What should you as an organisation be putting in place to get more people involved? To get better representation? To provide opportunities that are suitable for people at all points of their recovery journeys?
NHS England and NICE are telling you to appoint a patient director, and maybe that's a good idea, but to me the idea that one person can equally represent the experience of the 15 year old girl on a community eating disorder waiting list for 18 months, or the 78 year old person who struggles to get upstairs and so sleeps in their arm chair, or the black man struggling to show their distress in a way that your mostly white staff can recognise and accept, or countless other patients, feels absurd. And we should not need it -- you should understand the needs of your patients by talking to them. (I've done a lot of interviewing for the organisation and in the past the questions about coproduction were left to me, because I was representing patients. But why? I'm a patient, obviously I want better coproduction. But when *you* ask those questions you help form the culture, you reinforce the point that this organisation believes in coproduction, this organisation has an expectation that staff make full use of coproduction, and that this organisation will support staff to do so.)

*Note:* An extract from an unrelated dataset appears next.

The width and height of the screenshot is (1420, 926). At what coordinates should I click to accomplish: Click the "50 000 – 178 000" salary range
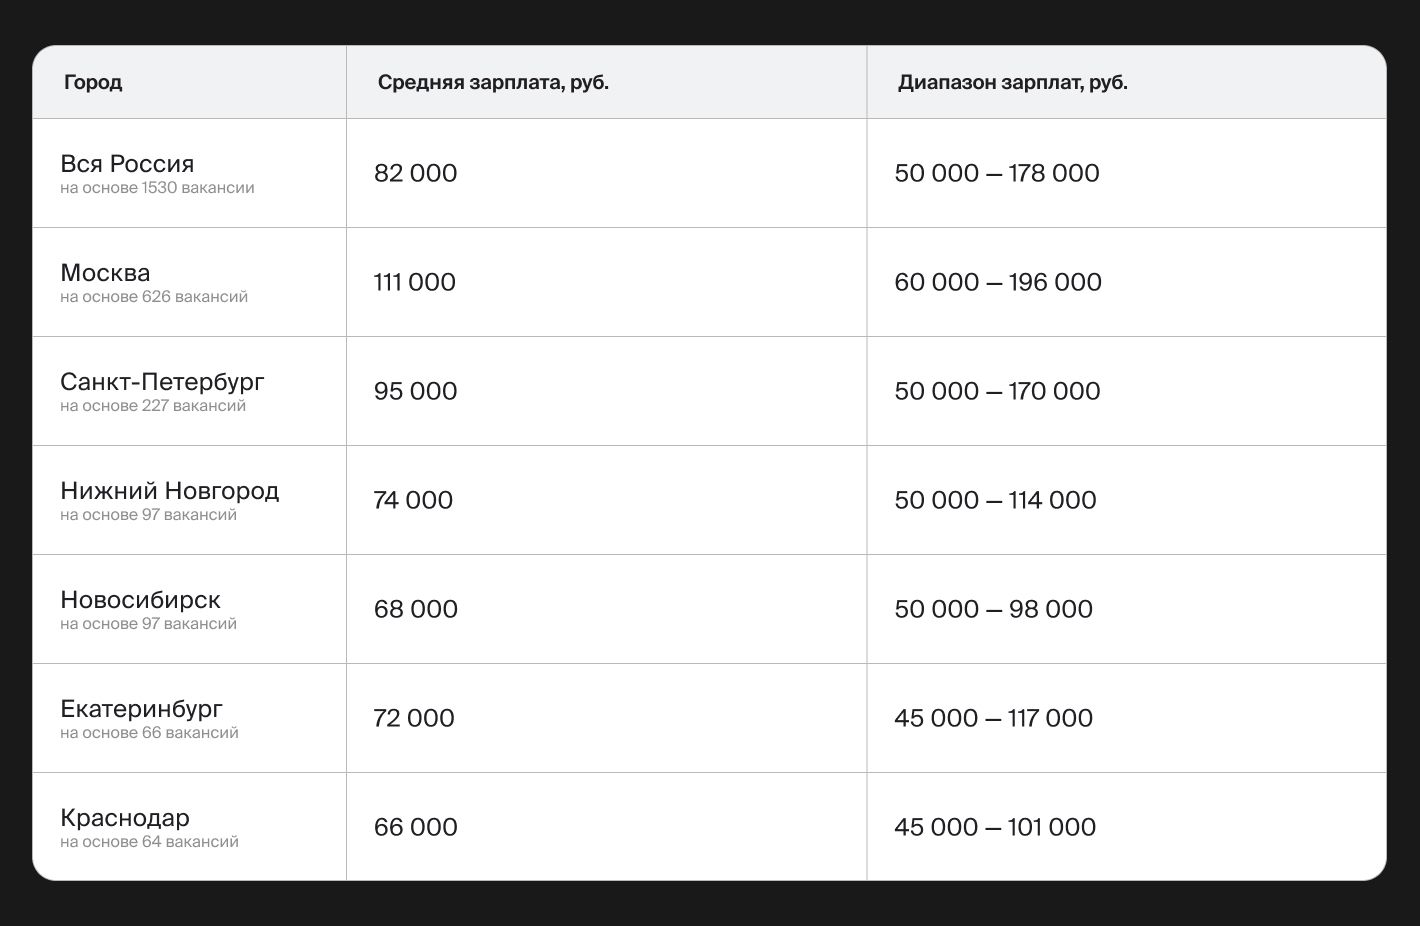coord(996,173)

[I've been working with Gloucestershire Health and Care, and one of the legacy organisations, for years now. I've spoken to a lot of staff. And they'll sometimes ask "here's a thing we're doing, what do you think?", so I tell them, but I always ask "I'm more interested in what your patients think, tell me about that". And I'm often disappointed by the answer. Patients have often not been involved in any meaningful way in those discussions. Coproduction was not built into the process. You didn't get the idea for change from patients, you've imposed it upon them, and you need to get it done and so patient objections are smoothed over, minimised, explained away. My challenge to you is to do more to listen to patients, and to not seek to tell them why they're wrong and you're right. I get that it's hard - you need evidence, you have budgets and timescales and regulatory action and statutory guidance and all the other stuff. But still. I do what I can to challenge the assumptions that are made about restraint, but we need the broader patient voice to keep challenging those assumptions.]

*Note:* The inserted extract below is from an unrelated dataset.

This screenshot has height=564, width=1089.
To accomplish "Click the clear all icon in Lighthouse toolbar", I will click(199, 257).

Nationally we had the first iteration of the mental health safety improvement programme, hosted by the National Collaborating Centre for Mental Health (part of RCPsych) with NHS improvement and CQC. And then we had the second iteration, hosted by NHS England's patient safety team, with support from the AHSNs. Both of these were focussed on using QI methodology to see improvements in three areas - suicide prevention, sexual safety, and reducing restraint. The MHSIP has mostly ended, but the work is continuing in the background. The new iteration changed NHS England directorate and is now the "MHLDA Quality Transformation Programme (Improving the culture of inpatient care)", and that is much more focussed on culture. That national focus has been diluted.

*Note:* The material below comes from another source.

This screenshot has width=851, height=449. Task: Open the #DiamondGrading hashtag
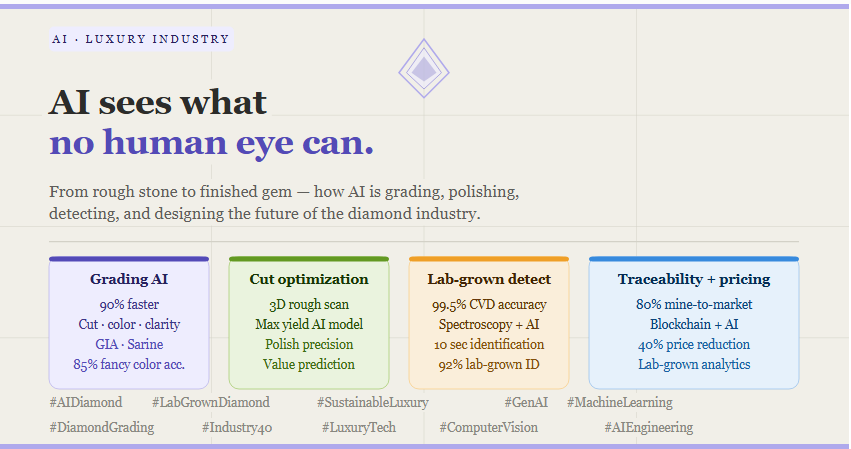101,427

How do your patients get involved in patient safety work? How would you involve a patient who cannot read? How would you involve a patient who has English as a second language? How about a patient who has limited availability in the 9-to-5 work timeslots you have available? How does a child fit patient safety work around their intense school burden? Hands up if you can use makaton to say "patient safety"?
How do patients know that you are safe to work for? How does a traveller know they're going to be respected and not experience racism? How does a black person know that you're going to *hear* what they're telling you, and that they're not going to have to repeat the things that black people have been saying for years?
I want you to create safe ways for patients to talk to you, in ways that are meaningful to them, about their experiences. I want you to create time for your staff to properly hear, and understand, what patients are saying about restraint.
I want to see more acknowledgement that restraint is not acceptable and represents a failure to provide suitable personalised care, and that the Use of Force (Mental Health Units) act is not meant to allow you to continue to use restraint but count it better, it’s meant to end the use of restraint.